Here’s a look at some of the transportation headlines gathered by the Metro Library. The full list of headlines is posted on the library’s blog.
Mayor’s 30/10 Initiative moves foward (L.A. Times)
Columnist Tim Rutten says that 30/10 is probably Mayor Antonio Villaraigosa’s best proposals to date, as it would jump-start the local job scene by building 30 years of transit projects in the next 10 years. But Rutten notes that 30/10 is innovative and still needs Congressional approval. But what initially appeared to be the longest of long shots, Rutten notes, now has a real chance of becoming reality.
Where are Brown and Whitman on transportation issues? (L.A. Streetsblog)

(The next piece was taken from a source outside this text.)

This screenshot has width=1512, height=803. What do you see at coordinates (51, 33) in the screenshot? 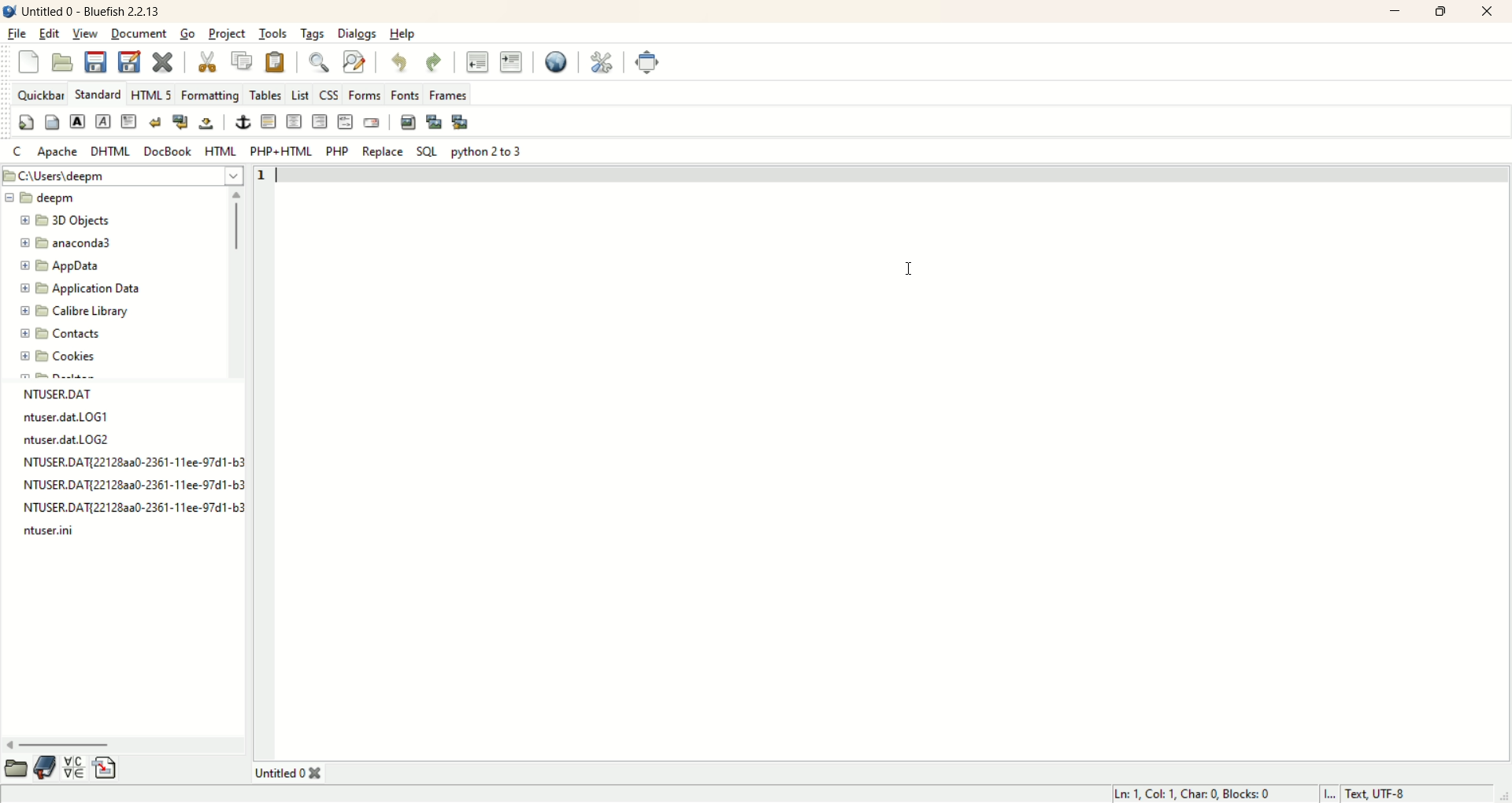
I see `edit` at bounding box center [51, 33].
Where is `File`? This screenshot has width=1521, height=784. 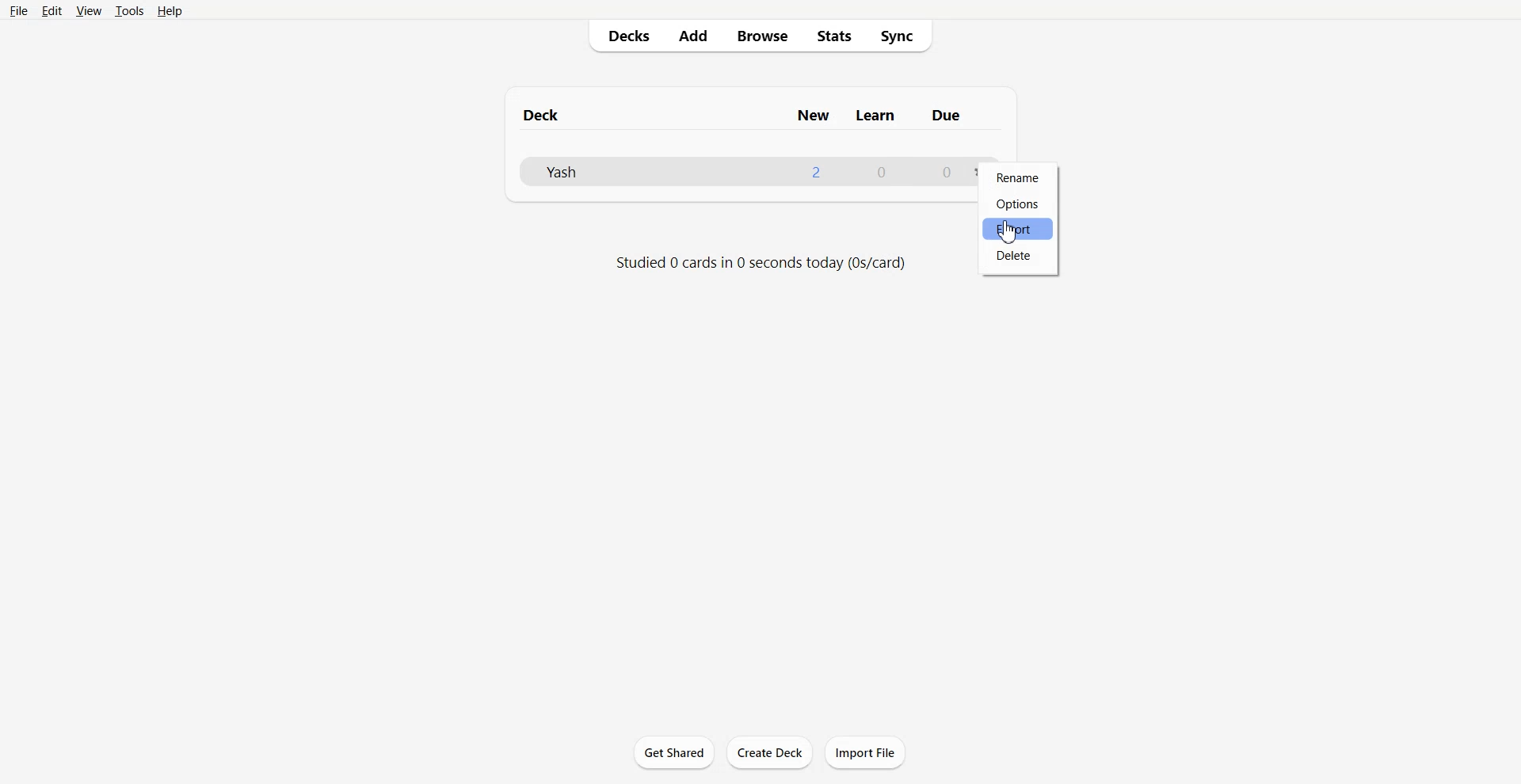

Damien Newton takes a look at where the candidates for governor stand on transportation and finds that neither has said much. Newton does not that as attorney general, Brown defended the proposed Transbay Terminal for the state’s proposed high-speed rail project. One key difference has emerged: Brown approves of the state’s climate change legislation to reduce greenhouse gas emissions and has opposed efforts to delay it and Whitman has said that she wants to delay implementation.
More scooters on road could mean more deadly accidents (Chicago Tribune)
Sales of scooters are booming thanks to new, cheaper models from China and Taiwan — some of which are priced for less than $1,000
— far less than more expensive and better-known brands such as Vespa. In Illinois, the number of scooters on the road has about quadrupled in the past four years and traffic safety experts fear that less experienced riders could be headed for trouble. Traffic accident data, however, has not yet shown that to be a problem.
LaHood reaffirms new policy helping cyclists and pedestrians (Welcome to the Fast Lane blog)
U.S. Transportation Secretary Ray LaHood says the U.S. Department of Transportation needs to also help cyclists and pedestrians get around, thus the recent policy change saying cycling and pedestrian facilities should be included in new federal projects. And he points out that the cost of improving more than 2,000 miles of a bike lane that runs across the East Coast is the same as building a single freeway bridge over a river.